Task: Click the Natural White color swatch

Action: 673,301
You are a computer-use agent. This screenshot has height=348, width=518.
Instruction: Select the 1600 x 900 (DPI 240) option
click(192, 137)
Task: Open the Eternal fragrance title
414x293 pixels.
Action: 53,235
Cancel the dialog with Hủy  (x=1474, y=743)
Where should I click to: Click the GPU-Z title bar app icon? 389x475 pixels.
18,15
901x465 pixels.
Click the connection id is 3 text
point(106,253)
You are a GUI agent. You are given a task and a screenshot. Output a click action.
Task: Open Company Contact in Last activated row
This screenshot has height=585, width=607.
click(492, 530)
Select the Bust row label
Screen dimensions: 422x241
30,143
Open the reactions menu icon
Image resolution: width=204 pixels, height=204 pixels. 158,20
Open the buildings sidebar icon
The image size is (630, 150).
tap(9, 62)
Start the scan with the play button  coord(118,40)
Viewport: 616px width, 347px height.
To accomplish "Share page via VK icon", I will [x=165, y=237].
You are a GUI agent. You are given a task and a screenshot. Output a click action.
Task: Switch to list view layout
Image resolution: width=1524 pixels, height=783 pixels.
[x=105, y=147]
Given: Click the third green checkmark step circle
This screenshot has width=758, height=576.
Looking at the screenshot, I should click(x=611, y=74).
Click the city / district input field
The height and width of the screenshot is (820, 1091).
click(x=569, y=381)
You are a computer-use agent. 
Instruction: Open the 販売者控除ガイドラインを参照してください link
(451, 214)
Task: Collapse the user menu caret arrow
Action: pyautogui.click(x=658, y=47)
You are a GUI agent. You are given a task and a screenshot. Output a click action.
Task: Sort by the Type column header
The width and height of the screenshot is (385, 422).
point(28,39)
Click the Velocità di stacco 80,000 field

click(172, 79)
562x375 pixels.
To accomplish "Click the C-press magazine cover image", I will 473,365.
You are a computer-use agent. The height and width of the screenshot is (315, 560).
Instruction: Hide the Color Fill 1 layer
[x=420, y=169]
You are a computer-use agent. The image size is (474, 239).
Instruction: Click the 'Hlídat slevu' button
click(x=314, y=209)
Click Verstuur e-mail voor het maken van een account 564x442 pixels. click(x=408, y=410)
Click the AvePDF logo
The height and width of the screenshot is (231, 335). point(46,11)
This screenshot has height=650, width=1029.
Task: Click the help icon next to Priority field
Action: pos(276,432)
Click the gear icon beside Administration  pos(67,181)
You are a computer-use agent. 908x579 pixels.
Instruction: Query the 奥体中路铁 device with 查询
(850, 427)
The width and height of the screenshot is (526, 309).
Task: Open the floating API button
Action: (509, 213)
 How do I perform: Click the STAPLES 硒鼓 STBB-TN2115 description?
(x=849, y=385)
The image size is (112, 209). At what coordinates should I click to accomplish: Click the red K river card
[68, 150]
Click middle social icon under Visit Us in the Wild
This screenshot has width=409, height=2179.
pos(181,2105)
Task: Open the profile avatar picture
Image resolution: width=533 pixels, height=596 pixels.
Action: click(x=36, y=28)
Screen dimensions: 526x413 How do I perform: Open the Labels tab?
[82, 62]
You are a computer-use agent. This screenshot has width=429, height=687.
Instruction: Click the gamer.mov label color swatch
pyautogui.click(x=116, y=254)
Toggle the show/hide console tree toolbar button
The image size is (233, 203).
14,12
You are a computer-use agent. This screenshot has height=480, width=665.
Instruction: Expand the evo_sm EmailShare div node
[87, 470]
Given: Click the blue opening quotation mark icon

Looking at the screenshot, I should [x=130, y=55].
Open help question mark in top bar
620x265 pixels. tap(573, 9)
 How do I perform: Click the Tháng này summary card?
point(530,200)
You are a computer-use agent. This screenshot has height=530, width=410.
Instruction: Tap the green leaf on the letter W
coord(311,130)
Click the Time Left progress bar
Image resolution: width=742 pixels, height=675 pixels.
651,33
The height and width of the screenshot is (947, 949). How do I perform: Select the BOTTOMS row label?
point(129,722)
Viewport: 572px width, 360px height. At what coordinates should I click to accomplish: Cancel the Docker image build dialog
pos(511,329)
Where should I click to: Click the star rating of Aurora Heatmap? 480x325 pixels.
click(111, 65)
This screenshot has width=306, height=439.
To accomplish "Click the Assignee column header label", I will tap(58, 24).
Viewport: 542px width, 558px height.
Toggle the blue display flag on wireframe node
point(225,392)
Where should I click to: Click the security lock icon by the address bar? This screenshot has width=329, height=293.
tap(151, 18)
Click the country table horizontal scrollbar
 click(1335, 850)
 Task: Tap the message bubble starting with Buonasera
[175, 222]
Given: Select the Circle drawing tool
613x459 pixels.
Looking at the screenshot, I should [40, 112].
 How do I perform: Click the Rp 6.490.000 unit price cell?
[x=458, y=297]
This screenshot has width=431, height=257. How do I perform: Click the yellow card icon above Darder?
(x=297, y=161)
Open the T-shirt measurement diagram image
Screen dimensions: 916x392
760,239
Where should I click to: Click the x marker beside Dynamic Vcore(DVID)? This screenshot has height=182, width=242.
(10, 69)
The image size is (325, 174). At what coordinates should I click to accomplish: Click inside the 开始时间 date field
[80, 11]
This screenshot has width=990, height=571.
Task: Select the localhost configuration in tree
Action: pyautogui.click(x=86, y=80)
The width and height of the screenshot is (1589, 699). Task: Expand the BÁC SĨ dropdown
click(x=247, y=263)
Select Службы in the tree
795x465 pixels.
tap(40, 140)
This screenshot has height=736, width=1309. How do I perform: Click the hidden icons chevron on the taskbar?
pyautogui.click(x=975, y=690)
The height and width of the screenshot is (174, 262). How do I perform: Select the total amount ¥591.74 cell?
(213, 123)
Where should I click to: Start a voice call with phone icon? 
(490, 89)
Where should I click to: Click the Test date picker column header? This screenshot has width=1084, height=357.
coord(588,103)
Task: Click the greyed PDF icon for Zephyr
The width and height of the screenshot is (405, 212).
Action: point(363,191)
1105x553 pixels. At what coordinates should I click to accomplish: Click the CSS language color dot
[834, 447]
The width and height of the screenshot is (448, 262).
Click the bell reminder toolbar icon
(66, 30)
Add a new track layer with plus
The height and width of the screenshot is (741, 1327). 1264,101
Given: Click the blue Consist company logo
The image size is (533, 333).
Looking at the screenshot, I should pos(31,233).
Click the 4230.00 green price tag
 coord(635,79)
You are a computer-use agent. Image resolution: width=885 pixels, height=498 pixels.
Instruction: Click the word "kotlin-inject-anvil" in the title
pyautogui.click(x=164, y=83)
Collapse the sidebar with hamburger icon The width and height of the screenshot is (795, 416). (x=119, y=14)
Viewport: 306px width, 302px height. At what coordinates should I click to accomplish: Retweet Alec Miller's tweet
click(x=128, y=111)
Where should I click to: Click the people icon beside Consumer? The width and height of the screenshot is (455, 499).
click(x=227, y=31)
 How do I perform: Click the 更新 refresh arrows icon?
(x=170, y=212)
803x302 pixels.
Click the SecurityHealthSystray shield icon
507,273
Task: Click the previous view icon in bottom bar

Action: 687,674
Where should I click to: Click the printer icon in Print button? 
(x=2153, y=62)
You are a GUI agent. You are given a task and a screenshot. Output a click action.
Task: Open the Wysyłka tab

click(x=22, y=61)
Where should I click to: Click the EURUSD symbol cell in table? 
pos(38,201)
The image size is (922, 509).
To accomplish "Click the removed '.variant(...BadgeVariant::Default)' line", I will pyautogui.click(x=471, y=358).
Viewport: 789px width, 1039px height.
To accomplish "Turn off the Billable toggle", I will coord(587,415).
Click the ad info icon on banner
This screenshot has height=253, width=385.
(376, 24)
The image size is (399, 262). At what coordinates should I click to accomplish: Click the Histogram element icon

# # # # # # #

• **Your instructions**
Work out the number of lines in this listing that include the word "will". Reply with that number only.

• **Result of this exercise**
5